Why extract SIFT features on patches instead of the whole image?

Some people extract SIFT features from patches of an image, such as "128-dimensional SIFT descriptors were computed over 16×16 pixel patches, sampled densely over a grid with a regular spacing of 8 pixels in both the horizontal and vertical directions".

Why don't they extract SIFT from original images directly? What's the advantage of extracting SIFT from patches of original images like this?

Thanks!

Solution

First I want to say that a SIFT feature IS a 128-dimensional descriptor. The 128 dimensions are calculated using a 16x16 neighborhood containing the actually point of interest (the extrema obtained from the DoG). That is pretty concrete (more information and links to Lowes papers)
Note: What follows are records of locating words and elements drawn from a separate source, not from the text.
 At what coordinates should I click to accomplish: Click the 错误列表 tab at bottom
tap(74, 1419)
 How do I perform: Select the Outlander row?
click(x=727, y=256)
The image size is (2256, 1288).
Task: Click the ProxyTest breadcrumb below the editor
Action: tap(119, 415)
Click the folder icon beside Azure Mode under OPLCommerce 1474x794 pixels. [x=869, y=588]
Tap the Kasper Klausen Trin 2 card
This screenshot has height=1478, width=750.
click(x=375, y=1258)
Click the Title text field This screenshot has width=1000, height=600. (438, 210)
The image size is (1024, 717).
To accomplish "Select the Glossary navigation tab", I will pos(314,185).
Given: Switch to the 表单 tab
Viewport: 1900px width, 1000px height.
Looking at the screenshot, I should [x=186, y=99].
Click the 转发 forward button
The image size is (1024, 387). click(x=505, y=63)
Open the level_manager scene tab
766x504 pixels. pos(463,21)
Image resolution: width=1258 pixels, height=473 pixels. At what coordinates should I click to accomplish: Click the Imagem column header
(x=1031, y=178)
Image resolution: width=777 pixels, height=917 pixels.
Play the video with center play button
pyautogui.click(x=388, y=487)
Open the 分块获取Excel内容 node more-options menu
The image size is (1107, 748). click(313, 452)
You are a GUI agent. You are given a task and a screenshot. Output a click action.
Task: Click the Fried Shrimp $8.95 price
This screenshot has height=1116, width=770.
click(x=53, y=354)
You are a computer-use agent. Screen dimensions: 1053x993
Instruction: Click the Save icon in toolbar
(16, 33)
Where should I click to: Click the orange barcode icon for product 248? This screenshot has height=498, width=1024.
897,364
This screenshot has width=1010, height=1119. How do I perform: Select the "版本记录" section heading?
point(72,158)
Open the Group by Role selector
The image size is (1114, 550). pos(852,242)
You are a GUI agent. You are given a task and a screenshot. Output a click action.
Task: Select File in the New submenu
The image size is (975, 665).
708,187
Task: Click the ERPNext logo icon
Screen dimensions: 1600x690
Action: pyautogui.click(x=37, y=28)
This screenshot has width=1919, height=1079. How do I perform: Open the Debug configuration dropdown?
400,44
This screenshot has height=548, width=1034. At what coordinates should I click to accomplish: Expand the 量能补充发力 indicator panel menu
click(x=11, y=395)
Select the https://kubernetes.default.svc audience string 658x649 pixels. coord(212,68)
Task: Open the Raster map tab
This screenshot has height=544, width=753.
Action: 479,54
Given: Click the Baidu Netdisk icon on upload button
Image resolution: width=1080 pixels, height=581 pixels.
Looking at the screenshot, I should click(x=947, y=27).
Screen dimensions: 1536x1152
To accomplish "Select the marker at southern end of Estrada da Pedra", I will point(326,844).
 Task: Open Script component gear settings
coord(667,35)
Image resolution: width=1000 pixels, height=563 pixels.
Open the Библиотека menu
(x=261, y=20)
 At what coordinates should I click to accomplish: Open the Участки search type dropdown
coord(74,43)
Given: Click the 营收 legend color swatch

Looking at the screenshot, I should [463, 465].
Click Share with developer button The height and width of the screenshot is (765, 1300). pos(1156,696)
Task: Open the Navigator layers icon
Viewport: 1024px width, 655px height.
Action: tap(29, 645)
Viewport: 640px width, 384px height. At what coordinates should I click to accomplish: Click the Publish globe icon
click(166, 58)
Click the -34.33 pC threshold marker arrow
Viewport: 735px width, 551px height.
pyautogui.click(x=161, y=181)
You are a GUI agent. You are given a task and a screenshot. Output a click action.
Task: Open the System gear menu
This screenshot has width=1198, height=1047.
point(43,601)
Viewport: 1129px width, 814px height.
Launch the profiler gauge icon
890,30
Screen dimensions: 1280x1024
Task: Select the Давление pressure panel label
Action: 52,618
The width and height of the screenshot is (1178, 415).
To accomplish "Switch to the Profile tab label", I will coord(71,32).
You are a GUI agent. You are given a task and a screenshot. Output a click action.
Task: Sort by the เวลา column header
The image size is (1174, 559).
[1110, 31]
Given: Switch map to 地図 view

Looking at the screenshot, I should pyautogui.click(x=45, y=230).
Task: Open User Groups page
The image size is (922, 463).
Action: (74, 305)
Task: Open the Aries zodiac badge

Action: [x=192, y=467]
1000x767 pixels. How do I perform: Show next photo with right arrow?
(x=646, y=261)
The objective part is why they would sample over a grid with a regular 8x8 spacing? The only reasons I can think of are really to reduce computation time

Create a known number of descriptors. IF the image is MxN then Number of descriptors = (M/8) x (N/8) Running SIFT on a whole image may produce many descriptors clustered together. And can potentially be unbounded. Since each descriptor is expensive to compute, reducing the number would reduce the computation time. Even a small 100x100 image could have hundreds of descriptors. This method would reduce that to ~144
Finding keypoints is actually a intensive task on its own. It involves checking every single voxel of the DoG pyramid and checking for extrema (a max or min) centered in the voxel (for each octave and every 3 scales of the DoG). If you can skip this step and just assume everyan 8x8 grid spacing you would eliminate the costly operation of going through the entire DoG and all octaves and scales.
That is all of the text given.